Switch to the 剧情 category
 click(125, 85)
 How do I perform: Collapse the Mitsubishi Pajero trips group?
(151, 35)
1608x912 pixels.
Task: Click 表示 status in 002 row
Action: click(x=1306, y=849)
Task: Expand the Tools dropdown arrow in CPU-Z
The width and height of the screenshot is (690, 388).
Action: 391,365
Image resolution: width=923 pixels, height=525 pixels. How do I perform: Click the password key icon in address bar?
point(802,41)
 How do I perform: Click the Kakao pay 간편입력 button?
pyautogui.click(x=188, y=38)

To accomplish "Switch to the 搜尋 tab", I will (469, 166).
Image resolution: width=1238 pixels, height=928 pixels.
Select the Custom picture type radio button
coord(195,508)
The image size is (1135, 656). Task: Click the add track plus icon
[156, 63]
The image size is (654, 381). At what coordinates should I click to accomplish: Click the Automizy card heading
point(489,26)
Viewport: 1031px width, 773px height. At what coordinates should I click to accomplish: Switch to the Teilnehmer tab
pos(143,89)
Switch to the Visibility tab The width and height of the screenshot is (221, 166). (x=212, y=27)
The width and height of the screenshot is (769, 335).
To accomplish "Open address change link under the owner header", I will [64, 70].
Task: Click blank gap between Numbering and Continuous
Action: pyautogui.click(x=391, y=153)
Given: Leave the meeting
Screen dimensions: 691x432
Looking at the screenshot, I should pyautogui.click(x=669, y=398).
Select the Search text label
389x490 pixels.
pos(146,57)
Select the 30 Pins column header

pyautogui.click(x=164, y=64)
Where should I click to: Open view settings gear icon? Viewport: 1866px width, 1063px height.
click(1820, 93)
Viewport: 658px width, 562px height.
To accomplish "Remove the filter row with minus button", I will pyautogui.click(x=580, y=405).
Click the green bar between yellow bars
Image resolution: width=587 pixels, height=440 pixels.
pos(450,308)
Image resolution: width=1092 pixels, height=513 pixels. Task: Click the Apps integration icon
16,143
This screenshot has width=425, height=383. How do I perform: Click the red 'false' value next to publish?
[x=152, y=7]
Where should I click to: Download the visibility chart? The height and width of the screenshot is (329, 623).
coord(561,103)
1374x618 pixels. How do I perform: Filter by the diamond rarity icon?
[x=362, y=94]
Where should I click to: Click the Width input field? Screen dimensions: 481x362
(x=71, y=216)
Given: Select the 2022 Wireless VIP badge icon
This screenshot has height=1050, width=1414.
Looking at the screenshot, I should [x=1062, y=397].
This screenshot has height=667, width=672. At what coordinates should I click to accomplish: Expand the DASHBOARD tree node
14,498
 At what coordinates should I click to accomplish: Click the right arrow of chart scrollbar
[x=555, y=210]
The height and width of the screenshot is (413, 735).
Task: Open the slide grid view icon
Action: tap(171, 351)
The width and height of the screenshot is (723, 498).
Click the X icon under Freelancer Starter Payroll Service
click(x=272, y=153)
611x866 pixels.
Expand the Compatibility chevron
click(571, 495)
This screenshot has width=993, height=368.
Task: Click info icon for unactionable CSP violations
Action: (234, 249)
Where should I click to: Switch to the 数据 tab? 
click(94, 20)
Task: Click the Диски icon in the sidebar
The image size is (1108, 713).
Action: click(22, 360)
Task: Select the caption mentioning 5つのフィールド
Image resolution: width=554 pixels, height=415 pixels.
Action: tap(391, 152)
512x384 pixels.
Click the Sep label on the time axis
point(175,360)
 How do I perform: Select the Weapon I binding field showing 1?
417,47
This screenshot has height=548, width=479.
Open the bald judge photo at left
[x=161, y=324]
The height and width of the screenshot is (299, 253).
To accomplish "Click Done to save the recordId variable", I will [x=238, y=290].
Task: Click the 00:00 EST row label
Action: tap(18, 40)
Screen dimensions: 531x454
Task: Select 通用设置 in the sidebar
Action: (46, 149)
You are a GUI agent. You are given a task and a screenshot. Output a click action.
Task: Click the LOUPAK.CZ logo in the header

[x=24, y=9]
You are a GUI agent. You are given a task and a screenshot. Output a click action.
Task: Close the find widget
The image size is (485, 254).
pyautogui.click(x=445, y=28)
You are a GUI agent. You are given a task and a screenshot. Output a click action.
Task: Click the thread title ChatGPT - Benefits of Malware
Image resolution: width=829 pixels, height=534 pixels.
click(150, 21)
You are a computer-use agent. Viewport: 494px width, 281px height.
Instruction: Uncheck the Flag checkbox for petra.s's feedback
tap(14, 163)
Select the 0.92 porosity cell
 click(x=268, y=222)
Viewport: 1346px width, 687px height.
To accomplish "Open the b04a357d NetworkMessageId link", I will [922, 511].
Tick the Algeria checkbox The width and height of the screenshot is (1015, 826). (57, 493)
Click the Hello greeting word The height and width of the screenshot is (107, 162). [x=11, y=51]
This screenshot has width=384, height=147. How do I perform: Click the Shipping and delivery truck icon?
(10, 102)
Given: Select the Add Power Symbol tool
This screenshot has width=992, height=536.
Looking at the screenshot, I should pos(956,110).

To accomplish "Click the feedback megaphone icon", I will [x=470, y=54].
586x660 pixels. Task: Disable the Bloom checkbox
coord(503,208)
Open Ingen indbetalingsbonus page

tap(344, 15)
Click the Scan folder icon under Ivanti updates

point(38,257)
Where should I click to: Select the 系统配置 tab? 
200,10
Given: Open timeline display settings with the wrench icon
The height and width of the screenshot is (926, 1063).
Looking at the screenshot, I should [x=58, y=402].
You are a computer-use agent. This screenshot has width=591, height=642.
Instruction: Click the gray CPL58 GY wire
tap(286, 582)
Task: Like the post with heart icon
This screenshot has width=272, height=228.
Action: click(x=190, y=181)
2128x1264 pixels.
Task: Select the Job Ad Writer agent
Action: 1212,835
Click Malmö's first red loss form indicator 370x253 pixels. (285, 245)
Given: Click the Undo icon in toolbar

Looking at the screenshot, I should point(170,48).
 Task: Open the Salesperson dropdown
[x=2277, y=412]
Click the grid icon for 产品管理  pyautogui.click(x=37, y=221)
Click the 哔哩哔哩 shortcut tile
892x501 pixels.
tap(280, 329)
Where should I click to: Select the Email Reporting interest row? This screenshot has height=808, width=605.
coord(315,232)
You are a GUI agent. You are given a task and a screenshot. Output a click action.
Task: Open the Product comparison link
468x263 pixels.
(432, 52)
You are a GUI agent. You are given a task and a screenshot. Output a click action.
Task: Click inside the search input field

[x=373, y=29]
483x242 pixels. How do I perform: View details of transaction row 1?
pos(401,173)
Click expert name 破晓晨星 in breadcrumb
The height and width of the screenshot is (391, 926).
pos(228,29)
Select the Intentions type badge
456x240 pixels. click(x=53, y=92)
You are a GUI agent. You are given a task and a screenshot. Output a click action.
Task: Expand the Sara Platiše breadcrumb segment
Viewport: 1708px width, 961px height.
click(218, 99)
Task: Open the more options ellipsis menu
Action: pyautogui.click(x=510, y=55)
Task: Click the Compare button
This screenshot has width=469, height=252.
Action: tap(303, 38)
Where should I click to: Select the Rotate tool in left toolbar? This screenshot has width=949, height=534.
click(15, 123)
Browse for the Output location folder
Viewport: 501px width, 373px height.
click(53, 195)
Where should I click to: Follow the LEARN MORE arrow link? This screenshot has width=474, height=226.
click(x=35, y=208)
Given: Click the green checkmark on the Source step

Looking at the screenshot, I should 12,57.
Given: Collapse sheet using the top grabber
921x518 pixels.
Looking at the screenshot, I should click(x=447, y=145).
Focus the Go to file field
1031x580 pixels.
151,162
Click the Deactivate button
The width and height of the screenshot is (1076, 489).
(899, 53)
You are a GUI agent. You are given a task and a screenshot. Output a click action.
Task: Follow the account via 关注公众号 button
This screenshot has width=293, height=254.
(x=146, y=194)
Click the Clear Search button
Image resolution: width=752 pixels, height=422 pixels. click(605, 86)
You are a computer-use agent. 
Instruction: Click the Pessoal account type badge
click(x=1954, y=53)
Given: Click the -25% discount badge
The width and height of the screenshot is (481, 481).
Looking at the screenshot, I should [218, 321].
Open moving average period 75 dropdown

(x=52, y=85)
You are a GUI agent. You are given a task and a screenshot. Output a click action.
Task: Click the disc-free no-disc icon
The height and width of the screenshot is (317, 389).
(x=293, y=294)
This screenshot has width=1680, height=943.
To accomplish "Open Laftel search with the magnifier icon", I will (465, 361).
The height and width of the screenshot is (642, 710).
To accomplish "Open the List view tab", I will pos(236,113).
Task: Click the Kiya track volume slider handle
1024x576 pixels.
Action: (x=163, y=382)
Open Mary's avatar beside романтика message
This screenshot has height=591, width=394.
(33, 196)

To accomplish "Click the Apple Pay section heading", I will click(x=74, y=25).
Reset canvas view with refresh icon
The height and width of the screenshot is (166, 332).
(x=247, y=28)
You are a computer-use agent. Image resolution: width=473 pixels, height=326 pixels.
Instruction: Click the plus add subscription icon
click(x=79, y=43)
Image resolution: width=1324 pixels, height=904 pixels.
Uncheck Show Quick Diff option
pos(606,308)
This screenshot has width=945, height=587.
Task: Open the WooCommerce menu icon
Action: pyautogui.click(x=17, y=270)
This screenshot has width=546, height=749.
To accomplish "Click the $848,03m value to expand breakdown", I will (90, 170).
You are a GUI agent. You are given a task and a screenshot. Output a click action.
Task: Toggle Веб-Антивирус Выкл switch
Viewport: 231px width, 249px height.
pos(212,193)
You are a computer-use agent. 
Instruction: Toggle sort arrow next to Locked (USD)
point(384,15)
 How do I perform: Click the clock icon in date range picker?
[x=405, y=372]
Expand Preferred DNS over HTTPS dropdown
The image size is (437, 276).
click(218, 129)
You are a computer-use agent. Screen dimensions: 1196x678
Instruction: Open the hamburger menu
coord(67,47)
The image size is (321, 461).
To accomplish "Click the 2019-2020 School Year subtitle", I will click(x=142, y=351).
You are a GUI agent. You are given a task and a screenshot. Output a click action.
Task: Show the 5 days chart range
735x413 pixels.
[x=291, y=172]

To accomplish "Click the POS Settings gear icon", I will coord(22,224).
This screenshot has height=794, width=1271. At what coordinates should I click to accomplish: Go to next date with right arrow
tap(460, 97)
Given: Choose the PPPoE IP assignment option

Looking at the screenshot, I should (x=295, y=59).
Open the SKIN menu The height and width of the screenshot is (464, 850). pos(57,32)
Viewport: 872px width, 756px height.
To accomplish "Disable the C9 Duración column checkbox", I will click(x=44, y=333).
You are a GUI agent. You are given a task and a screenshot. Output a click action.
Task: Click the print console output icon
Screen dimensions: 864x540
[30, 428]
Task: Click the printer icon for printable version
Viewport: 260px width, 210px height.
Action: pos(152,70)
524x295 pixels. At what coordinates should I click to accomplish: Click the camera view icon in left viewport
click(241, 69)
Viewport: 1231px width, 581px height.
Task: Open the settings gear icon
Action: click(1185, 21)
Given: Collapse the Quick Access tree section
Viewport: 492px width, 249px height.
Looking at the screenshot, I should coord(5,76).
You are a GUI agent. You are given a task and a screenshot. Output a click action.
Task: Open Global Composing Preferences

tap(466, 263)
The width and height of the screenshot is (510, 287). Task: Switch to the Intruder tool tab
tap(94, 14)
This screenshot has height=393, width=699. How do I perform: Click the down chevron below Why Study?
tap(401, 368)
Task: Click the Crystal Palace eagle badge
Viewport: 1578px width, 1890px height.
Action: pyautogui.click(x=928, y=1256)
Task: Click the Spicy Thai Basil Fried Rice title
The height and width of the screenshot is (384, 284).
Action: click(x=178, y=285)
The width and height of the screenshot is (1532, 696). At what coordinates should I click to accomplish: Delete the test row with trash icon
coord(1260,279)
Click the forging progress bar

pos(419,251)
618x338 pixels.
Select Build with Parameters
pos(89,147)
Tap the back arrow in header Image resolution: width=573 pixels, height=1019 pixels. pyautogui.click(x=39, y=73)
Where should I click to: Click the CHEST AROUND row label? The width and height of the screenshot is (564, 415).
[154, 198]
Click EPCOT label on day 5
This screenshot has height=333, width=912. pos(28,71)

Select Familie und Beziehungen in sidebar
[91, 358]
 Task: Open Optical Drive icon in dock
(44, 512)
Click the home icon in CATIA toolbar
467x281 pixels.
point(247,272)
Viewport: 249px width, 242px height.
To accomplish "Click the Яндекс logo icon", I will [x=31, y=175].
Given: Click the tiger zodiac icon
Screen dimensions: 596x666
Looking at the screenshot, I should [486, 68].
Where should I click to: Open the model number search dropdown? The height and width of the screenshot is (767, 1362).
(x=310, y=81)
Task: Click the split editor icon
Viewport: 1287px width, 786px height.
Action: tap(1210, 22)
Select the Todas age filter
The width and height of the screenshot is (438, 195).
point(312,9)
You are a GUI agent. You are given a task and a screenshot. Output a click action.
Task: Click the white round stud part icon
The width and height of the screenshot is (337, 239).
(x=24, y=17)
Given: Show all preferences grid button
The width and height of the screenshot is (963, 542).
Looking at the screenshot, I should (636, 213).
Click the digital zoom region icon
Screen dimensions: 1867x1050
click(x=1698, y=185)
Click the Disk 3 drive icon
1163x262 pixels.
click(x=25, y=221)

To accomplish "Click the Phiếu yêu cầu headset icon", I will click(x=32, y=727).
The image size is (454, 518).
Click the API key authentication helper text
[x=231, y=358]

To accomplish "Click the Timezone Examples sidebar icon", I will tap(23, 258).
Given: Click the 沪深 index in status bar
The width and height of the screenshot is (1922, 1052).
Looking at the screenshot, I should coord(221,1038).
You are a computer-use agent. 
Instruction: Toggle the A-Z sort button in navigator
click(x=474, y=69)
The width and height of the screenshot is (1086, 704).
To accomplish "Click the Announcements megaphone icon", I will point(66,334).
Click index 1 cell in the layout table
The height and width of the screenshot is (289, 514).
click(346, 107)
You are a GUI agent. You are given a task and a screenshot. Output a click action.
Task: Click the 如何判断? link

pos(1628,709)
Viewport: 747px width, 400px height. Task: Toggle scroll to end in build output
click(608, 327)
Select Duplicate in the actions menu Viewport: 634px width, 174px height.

::::

Challenge: Reproduce the lines above character for character, beginning with the first line of the records and stopping after the line that contains "click(1820, 93)".

Result of the exercise:
Switch to the 剧情 category
 click(125, 85)
 How do I perform: Collapse the Mitsubishi Pajero trips group?
(151, 35)
1608x912 pixels.
Task: Click 表示 status in 002 row
Action: click(x=1306, y=849)
Task: Expand the Tools dropdown arrow in CPU-Z
The width and height of the screenshot is (690, 388).
Action: 391,365
Image resolution: width=923 pixels, height=525 pixels. How do I perform: Click the password key icon in address bar?
point(802,41)
 How do I perform: Click the Kakao pay 간편입력 button?
pyautogui.click(x=188, y=38)

To accomplish "Switch to the 搜尋 tab", I will (469, 166).
Image resolution: width=1238 pixels, height=928 pixels.
Select the Custom picture type radio button
coord(195,508)
The image size is (1135, 656). Task: Click the add track plus icon
[156, 63]
The image size is (654, 381). At what coordinates should I click to accomplish: Click the Automizy card heading
point(489,26)
Viewport: 1031px width, 773px height. At what coordinates should I click to accomplish: Switch to the Teilnehmer tab
pos(143,89)
Switch to the Visibility tab The width and height of the screenshot is (221, 166). (x=212, y=27)
The width and height of the screenshot is (769, 335).
To accomplish "Open address change link under the owner header", I will [64, 70].
Task: Click blank gap between Numbering and Continuous
Action: pyautogui.click(x=391, y=153)
Given: Leave the meeting
Screen dimensions: 691x432
Looking at the screenshot, I should pyautogui.click(x=669, y=398).
Select the Search text label
389x490 pixels.
pos(146,57)
Select the 30 Pins column header

pyautogui.click(x=164, y=64)
Where should I click to: Open view settings gear icon? Viewport: 1866px width, 1063px height.
click(1820, 93)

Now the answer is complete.